Accessing data in cache is on the order of cycles, but accessing data from memory is on the order of hundreds of cycles. When P1 was initially running on the CPU, all of its data are in the cache, but as soon as we switch execution to P2, all of cached data become irrelevant to P2. As P2 executes, CPU will have to evict some of the data of P1 to make room for P2 data. Next time when P1 starts executing again, all of its data are missing and are required to pull from memory again. This is known as having a cold cache.
A process has multiple state during its life cycle in an operating system.
New
Ready
Waiting
Running
Terminated
In operating systems, a process can create child processes. When the computer starts, the booting mechanism is done by loading the operating system into a privileged process and this is going to be our parent process or root process. It will then create some number of initial processes like a user shell process when a user logins. If user enters a command in the terminal, a new child process will spawn. The final relationship will look like a tree.
Most operating system supports two mechanism for process creation.
Fork
It copies the parent PCB into new child PCB. Child continues execution at instruction after fork this is because both parent and child have the exact same process control block, which includes the value of program counter.
Exec
It will create a process via a fork but it will not leave its PCB values to match the parent’s values. It loads a new program and starts from first instruction. In Unix-based OS, init is the parent of all processes, while in Android OS, Zygote is the daemon process that launches app processes.
For a CPU to execute a process, the process must be in ready state. However, there are multiple ready processes waiting in the ready queue. How does the OS pick which one to run? A CPU scheduler determines which one of the currently ready processes will be dispatched to the CPU to start running, and how long it should run for.
Overtime this means that in order to manage the CPU, the OS must be able to preempt, to interrupt the executing process and save its current context. And then the OS must run its scheduling algorithm to choose one of the ready processes that should run next. Once it is chosen, the OS will dispatch the process onto the CPU and switch into its context.

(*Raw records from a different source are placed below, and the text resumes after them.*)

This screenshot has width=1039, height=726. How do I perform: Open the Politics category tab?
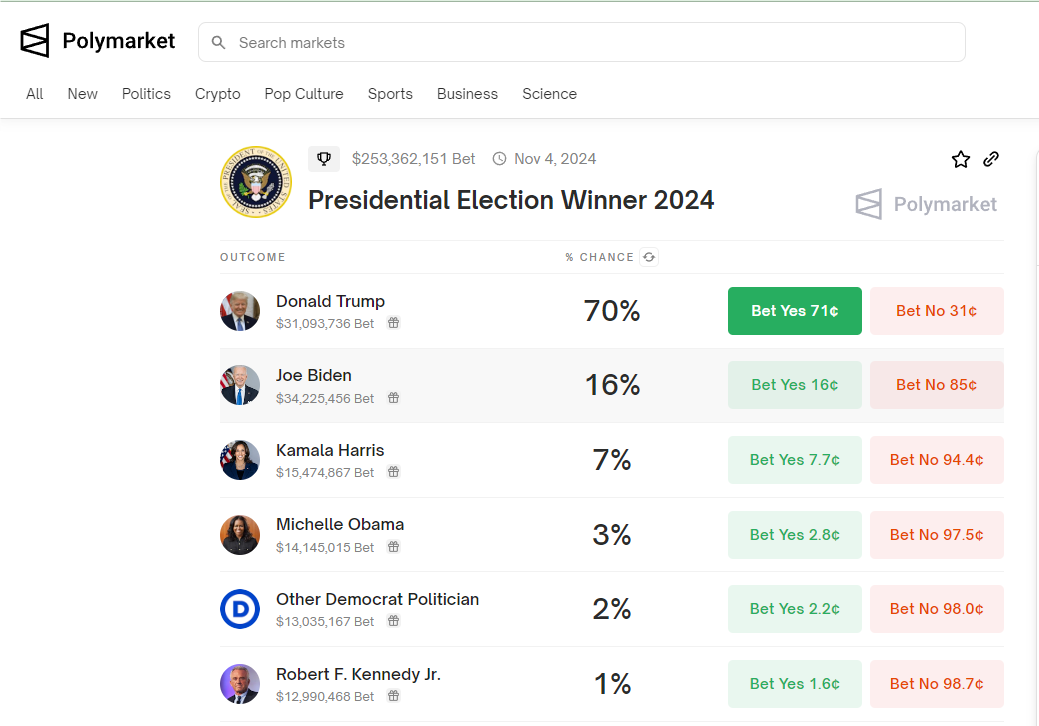coord(146,94)
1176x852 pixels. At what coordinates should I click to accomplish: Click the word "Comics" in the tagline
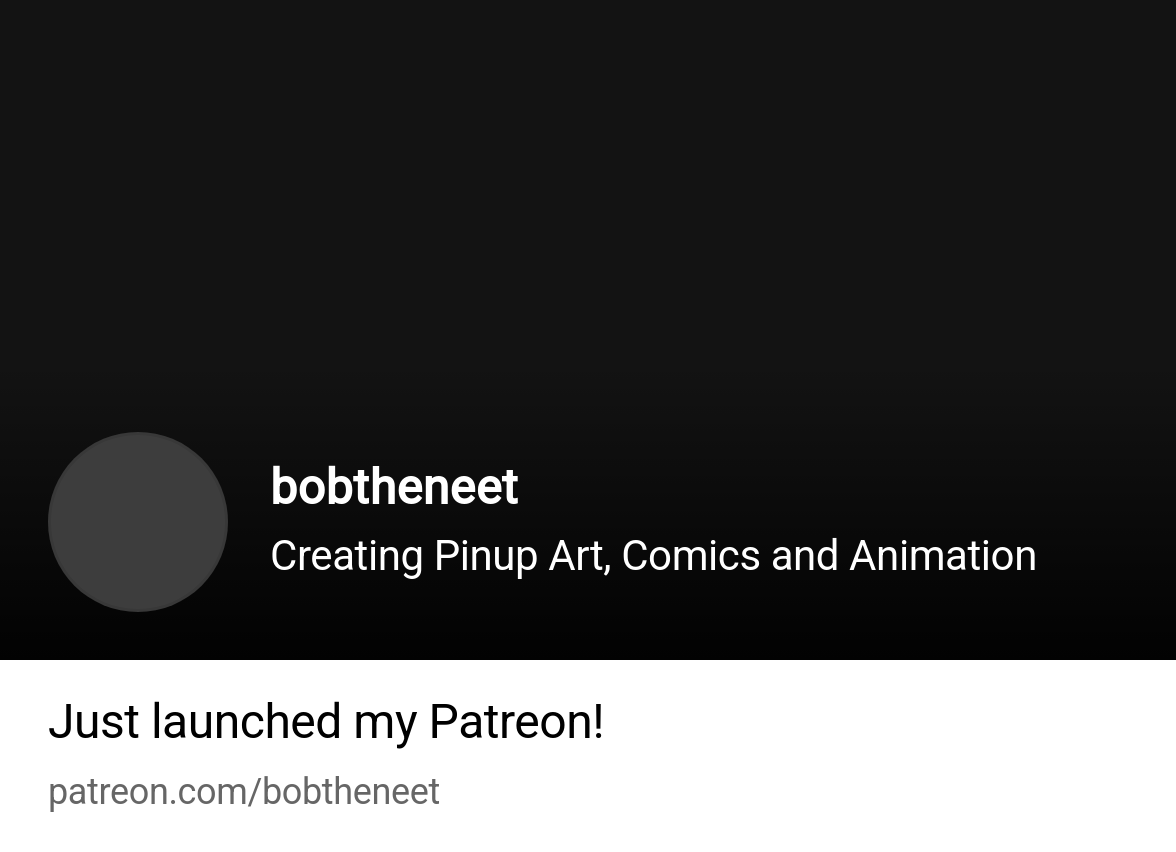pyautogui.click(x=690, y=556)
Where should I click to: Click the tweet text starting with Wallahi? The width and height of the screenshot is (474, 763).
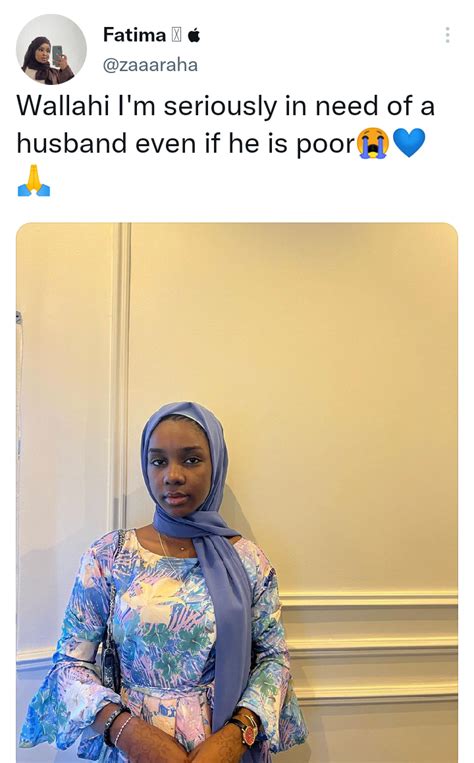pyautogui.click(x=225, y=125)
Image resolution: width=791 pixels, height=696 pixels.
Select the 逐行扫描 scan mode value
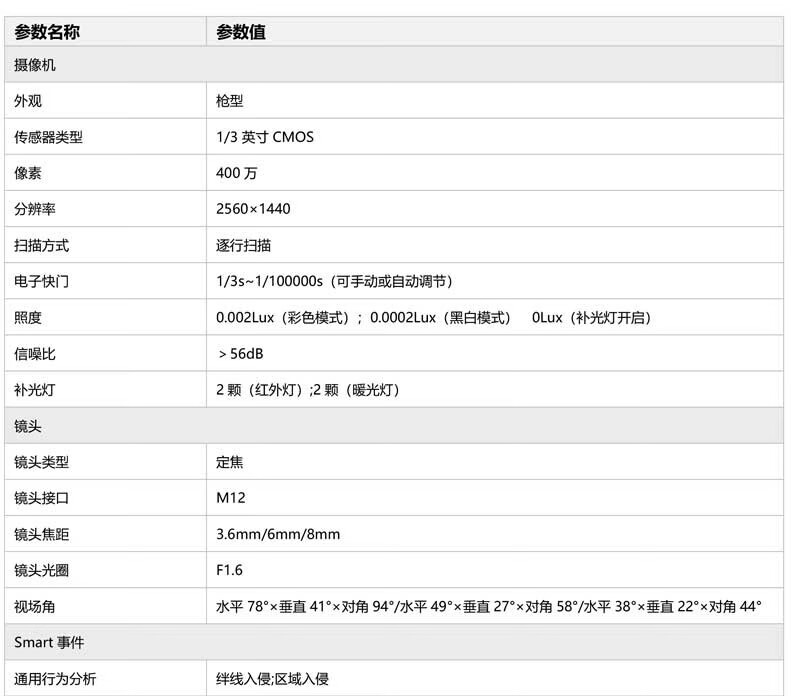244,245
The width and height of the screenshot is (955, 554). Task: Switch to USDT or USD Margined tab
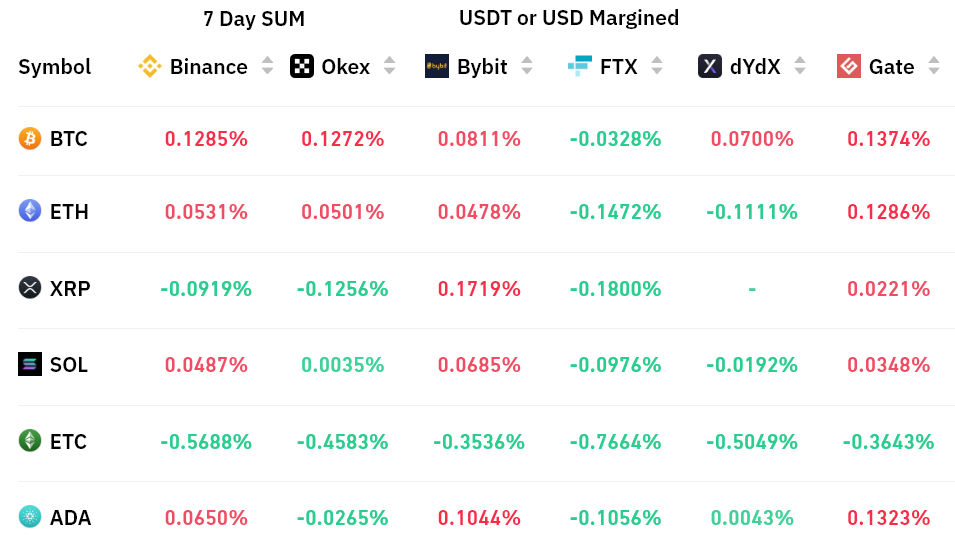569,18
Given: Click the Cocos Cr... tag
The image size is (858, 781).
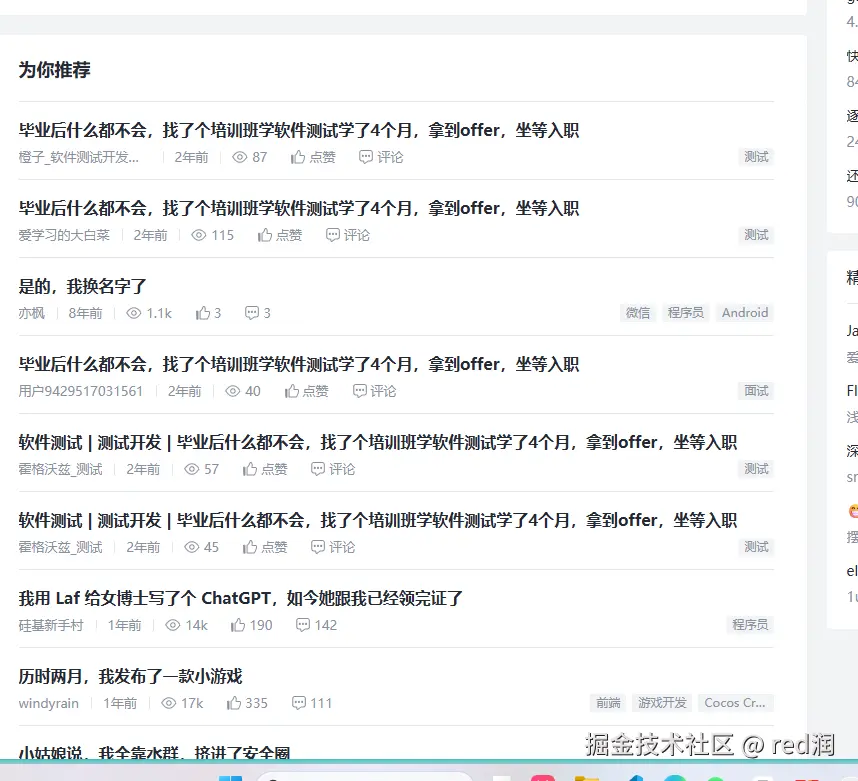Looking at the screenshot, I should pos(736,703).
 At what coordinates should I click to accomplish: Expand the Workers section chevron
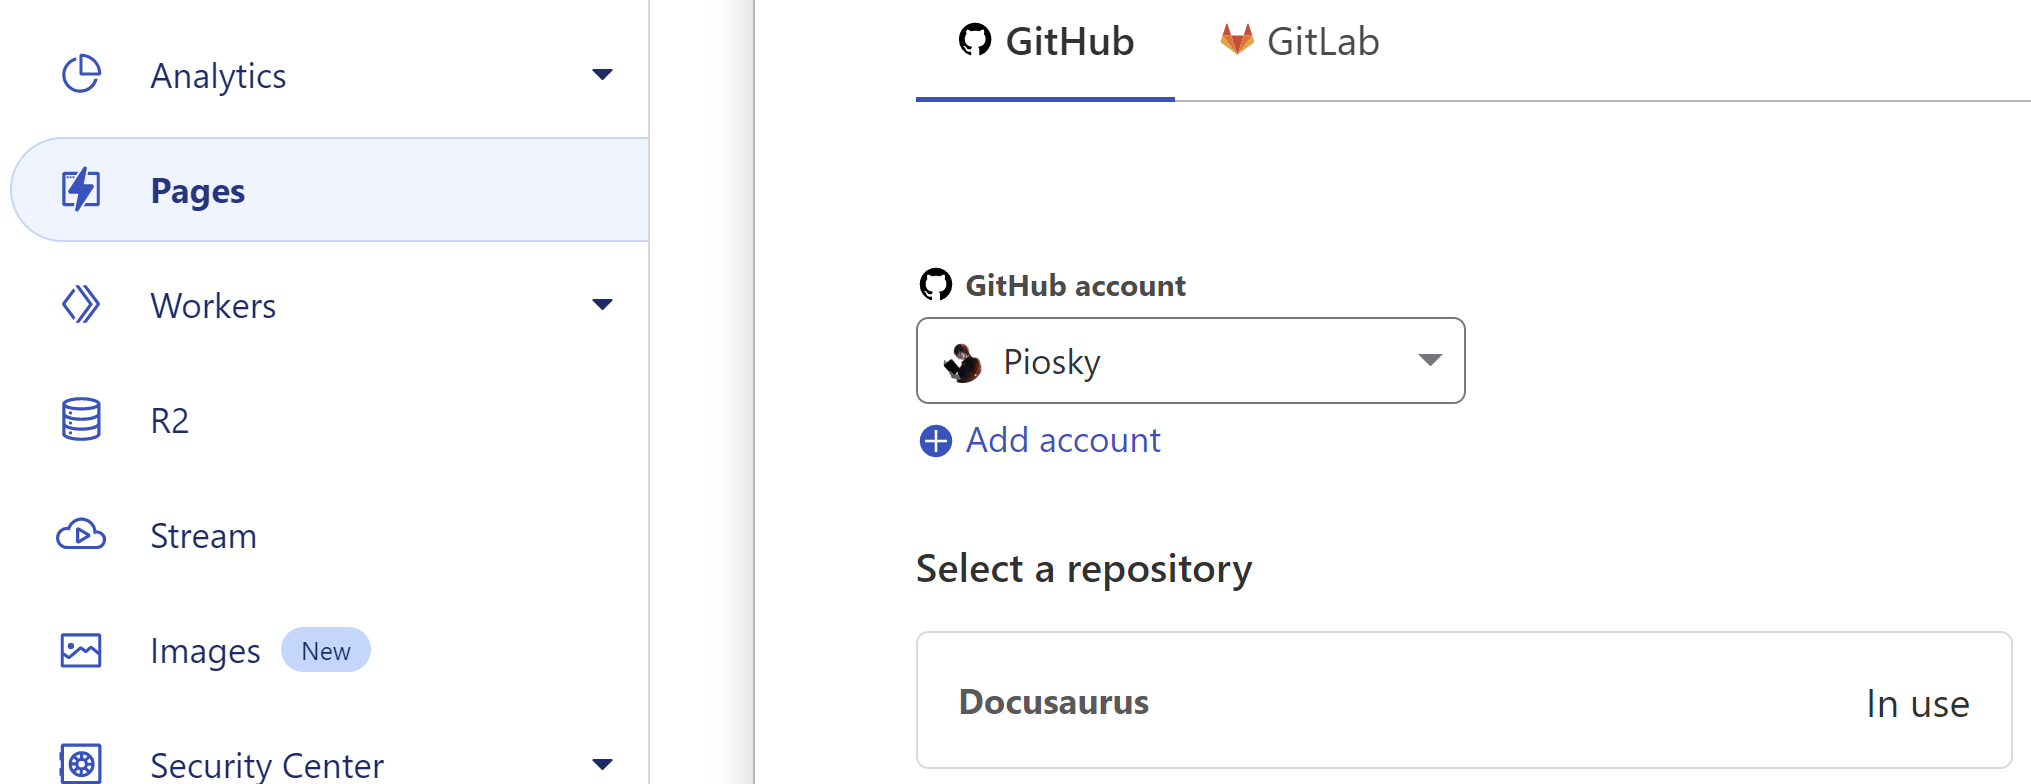[603, 304]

How long should a process run for? How frequently should we run the scheduler? There are couple scheduling design decisions we need to make.
What are the appropriate time slice values?
What’s the metric to choose next process to run?
Whenever a process makes an I/O call, the OS must swap out this process from the CPU and puts it into an I/O queue. When I/O operation is completed, the process will return back to a ready queue.
Scheduler has no control over when the I/O actually occurs and no control over external events on when they are generated. Scheduler is only responsible for maintaining the ready queue.
The operating system goes through a great deal to protect and isolate processes from one another. Each of them is a different address space. Each of them gets different amount of CPU time. The communication mechanism must be built around all these protection mechanism.
IPC transfers data between address spaces and maintains protection & isolation. IPC also needs to provide flexibility and performance.
OS provides a communication channel, like a shared buffer between two processes. Each process writes and reads messages to/from the channel. The benefit of this approach is having OS to manage the channel. It’s merely a system call to the OS. The downside is the overhead of copying data from process address space into a channel that sits in the kernel memory.
OS establishes a shared channel and maps it into each process address space. Processes can directly read/write into their own address space. The OS maps the shared space onto the same chunk of physical memory. So the OS is completely out of the way for this communication approach. Although it is faster, it is more error prone due to the lack of protection from OS.